Some beautiful ceilings, consisting of geometrical panelling fan-tracery, and pendentives, were similar to wood and stone ceilings of the late Gothic period. These richly-moulded pendentives were connected together with moulded ribs. The ribs frequently had a repeating pattern impressed while the plaster was soft (plate 39). Occasionally a double frieze was used, the lower having delicate arabesques and strap-work, while the upper one had boldly-marked cartouches and arabesques. One of the most important examples of early Renascence plaster is the frieze in the presence chamber, Hardwick Hall. It is decorated with hunting subjects, as Diana and her train, surrounded with forest foliage. This frieze is II ft. in height, modelled in low relief, and coloured in tempera.

Inigo Jones introduced the purely Italian Renascence. He was known from 1604-30 as the designer for the elaborate scenery for the brilliant masques by Ben Johnson that were performed by the nobles and court of that period. In 1622 Inigo Jones completed the Banqueting House, Whitehall, the only portion of his great design which was carried out.
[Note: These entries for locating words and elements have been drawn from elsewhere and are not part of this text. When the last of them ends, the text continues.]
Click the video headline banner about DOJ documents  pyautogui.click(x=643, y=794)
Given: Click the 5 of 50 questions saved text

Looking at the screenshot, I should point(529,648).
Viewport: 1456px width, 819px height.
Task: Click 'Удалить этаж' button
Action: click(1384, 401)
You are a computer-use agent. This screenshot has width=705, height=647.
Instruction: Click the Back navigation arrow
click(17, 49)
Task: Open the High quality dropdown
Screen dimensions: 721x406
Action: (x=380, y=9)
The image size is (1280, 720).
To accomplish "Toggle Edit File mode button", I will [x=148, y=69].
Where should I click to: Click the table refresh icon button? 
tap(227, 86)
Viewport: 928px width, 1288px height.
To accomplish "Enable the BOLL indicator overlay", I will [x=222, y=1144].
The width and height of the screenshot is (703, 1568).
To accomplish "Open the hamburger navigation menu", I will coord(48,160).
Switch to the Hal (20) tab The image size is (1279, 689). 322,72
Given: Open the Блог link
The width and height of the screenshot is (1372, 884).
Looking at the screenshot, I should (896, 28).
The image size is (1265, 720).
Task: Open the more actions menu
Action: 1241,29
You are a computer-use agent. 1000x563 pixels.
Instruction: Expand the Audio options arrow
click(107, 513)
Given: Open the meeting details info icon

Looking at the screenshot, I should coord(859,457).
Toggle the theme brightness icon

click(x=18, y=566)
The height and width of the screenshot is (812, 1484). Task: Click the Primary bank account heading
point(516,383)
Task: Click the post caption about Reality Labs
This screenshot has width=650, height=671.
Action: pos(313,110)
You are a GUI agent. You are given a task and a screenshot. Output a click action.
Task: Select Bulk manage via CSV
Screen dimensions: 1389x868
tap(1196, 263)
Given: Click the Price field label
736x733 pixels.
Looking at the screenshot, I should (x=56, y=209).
He also designed the Water Gate, York House, executed by his favourite carver, Nicholas Stone; the Queen’s House, Greenwich; and the great room at Wilton, with its fine mantelpiece and panelling.

The ornament of Inigo Jones is excellent in proportion, and Italian in type. The decoration of the panels and friezes consisted of boldly designed festoons, masks, and shields. The plaster ceilings have large rectangular, circular, or oval panels, with massive moulded ribs enriched with classical detail or with fruit or flowers in relief.

In the work of Wren, which followed, the details are less refined in type, being largely under the influence of realistic ornament and the Dutch School (plate 41).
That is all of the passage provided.